━━━━━ MATERIAL SHOWN ━━━━━
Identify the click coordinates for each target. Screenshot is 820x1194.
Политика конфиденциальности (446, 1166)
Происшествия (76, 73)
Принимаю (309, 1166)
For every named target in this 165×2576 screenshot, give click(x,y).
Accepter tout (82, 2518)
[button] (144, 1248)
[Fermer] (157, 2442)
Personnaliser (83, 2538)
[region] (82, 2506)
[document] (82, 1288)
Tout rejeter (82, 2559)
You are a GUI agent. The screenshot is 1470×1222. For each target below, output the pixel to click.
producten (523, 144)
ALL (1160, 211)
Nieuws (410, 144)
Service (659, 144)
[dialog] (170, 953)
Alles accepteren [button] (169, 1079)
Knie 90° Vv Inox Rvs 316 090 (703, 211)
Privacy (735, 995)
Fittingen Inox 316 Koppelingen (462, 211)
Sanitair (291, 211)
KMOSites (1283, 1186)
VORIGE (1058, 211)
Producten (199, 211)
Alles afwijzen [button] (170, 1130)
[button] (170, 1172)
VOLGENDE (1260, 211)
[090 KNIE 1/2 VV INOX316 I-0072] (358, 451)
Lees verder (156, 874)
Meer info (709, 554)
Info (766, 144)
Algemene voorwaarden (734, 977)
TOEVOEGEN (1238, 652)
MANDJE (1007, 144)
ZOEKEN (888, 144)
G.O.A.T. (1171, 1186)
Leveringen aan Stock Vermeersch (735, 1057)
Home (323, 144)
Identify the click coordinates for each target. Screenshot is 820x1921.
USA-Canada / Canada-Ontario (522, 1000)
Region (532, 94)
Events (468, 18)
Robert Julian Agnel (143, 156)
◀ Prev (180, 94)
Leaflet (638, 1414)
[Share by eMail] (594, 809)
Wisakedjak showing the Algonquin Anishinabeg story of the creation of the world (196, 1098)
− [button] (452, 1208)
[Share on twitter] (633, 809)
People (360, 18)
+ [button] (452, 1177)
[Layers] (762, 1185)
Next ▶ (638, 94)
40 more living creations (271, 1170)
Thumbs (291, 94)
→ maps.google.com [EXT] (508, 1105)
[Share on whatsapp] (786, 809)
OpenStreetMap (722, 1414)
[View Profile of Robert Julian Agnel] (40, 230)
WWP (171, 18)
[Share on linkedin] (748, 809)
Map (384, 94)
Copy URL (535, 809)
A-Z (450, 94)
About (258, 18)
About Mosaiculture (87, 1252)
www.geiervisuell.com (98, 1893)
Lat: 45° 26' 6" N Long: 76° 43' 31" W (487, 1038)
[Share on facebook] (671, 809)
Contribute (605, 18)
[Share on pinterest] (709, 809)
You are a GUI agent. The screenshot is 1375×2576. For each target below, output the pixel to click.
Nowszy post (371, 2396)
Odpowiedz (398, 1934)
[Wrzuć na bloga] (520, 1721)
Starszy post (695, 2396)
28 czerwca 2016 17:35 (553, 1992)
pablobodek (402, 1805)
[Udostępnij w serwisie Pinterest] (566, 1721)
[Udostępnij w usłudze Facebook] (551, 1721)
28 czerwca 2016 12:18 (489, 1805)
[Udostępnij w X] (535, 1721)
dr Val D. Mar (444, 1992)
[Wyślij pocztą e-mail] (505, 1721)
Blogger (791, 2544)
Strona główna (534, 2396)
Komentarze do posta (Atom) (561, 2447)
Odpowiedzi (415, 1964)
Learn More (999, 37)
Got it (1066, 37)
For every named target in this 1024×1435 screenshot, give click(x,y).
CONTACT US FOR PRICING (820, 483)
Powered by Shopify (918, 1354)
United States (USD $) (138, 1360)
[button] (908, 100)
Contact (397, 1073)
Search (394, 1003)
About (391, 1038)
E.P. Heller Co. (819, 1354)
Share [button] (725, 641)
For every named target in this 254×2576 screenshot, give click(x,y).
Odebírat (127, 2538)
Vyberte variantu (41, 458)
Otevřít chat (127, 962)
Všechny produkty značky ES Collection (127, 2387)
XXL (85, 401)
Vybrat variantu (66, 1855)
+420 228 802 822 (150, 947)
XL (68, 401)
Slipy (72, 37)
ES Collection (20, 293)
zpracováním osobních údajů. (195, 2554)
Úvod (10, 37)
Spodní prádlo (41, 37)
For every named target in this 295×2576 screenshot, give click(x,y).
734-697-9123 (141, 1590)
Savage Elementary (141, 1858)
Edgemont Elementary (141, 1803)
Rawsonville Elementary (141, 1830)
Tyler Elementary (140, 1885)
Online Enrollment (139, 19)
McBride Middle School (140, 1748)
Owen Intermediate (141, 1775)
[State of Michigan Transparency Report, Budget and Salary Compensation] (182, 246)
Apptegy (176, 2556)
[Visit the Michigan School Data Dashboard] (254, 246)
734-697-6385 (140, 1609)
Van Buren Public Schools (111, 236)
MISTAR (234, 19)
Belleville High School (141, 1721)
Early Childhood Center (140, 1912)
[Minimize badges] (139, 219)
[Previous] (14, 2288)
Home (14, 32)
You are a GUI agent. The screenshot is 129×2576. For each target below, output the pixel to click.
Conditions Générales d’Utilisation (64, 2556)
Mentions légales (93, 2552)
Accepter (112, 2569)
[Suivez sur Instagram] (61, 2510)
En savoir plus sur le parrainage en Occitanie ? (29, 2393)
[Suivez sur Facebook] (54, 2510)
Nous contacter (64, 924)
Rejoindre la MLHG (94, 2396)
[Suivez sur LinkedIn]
━━━━━
## TASK
In the listing above, find the line holding "[Share on pinterest] (709, 809)" and the line holding "Got it (1066, 37)", then output those two lines and every line between them exactly.

## OUTPUT FOR THIS TASK
[Share on pinterest] (709, 809)
You are a GUI agent. The screenshot is 1375×2576. For each target below, output the pixel to click.
Nowszy post (371, 2396)
Odpowiedz (398, 1934)
[Wrzuć na bloga] (520, 1721)
Starszy post (695, 2396)
28 czerwca 2016 17:35 (553, 1992)
pablobodek (402, 1805)
[Udostępnij w serwisie Pinterest] (566, 1721)
[Udostępnij w usłudze Facebook] (551, 1721)
28 czerwca 2016 12:18 (489, 1805)
[Udostępnij w X] (535, 1721)
dr Val D. Mar (444, 1992)
[Wyślij pocztą e-mail] (505, 1721)
Blogger (791, 2544)
Strona główna (534, 2396)
Komentarze do posta (Atom) (561, 2447)
Odpowiedzi (415, 1964)
Learn More (999, 37)
Got it (1066, 37)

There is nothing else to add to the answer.